O único destróier ativo, o HMS Duncan, está baseado em Portsmouth, enquanto outro destróier, o HMS Dragon, foi deslocado para o Chipre após um ataque com drones à base aérea britânica em Akrotiri. Especialistas em defesa expressam preocupação com essa situação, classificando a abordagem do Reino Unido como “irresponsável” ao descuidar de suas capacidades de defesa aérea. Um ex-funcionário da OTAN afirmou que o país tem “quase nada” que possa interceptar ameaças modernas, ressaltando a fragilidade do sistema de defesa nacional frente a potenciais ataques.
Recentes atividades militares no Irã, incluindo o lançamento de mísseis balísticos dirigidos a alvos britânicos, intensificaram a urgência dessa questão. Relatos indicam que um ataque a uma base militar britânica na ilha de Diego Garcia, utilizado também pela Força Aérea dos EUA, foi realizado por Teerã como um “aviso” a Londres.

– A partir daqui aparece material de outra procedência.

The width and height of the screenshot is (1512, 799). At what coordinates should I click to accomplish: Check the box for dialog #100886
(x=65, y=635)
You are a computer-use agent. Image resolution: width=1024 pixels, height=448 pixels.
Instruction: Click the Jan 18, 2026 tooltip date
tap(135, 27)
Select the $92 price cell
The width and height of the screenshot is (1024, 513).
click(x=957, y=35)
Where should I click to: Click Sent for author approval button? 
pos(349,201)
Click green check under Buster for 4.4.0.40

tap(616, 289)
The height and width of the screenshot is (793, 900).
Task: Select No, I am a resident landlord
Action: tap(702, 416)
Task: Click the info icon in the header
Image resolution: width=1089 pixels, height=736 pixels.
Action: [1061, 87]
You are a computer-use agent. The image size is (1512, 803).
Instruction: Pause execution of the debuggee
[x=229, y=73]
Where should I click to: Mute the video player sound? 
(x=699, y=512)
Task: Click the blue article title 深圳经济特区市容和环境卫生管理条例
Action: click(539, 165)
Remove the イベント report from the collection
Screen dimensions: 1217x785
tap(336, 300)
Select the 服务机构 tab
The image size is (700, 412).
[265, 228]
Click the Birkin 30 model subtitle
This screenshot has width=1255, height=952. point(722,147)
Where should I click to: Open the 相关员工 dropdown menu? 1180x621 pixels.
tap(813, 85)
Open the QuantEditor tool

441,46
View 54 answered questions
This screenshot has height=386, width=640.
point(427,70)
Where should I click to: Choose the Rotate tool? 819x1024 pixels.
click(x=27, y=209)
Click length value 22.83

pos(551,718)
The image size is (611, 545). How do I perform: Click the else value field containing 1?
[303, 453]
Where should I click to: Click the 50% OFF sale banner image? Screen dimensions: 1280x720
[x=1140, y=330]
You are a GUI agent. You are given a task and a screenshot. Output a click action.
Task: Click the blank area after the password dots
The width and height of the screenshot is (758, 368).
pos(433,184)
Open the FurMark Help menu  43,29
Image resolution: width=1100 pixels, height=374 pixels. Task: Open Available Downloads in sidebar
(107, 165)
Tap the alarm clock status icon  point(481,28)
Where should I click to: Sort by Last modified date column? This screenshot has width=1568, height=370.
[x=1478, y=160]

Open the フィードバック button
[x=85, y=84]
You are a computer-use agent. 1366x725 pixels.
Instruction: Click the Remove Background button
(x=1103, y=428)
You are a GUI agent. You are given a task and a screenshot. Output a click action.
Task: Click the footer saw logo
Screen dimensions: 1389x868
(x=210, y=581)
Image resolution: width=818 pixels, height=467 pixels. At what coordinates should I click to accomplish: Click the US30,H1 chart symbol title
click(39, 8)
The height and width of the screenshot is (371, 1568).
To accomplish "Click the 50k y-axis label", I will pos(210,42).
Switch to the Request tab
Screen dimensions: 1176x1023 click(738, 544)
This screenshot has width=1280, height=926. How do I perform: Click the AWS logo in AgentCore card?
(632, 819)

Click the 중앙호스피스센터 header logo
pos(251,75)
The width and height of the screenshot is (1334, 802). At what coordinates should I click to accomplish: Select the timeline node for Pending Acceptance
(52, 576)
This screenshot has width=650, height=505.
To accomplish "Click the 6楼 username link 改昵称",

A distância entre o Irã e os alvos na região, que ultrapassa 5.000 quilômetros, destaca a capacidade do país de projetar força militar em uma escala preocupante.
Essa situação destaca a necessidade urgente de o Reino Unido reconsiderar e reforçar suas capacidades de defesa, não apenas em resposta a ameaças de países como o Irã, mas também em um contexto global em que a segurança nacional se torna cada vez mais complexa. A carência de destróieres operacionais e a dependência de um único navio para a defesa do país colocam em risco a segurança da população britânica e a integridade de suas forças armadas. As autoridades britânicas estão sob pressão para agir rapidamente, antes que a fragilidade de sua defesa se torne um ponto crítico em um cenário de conflito potencial.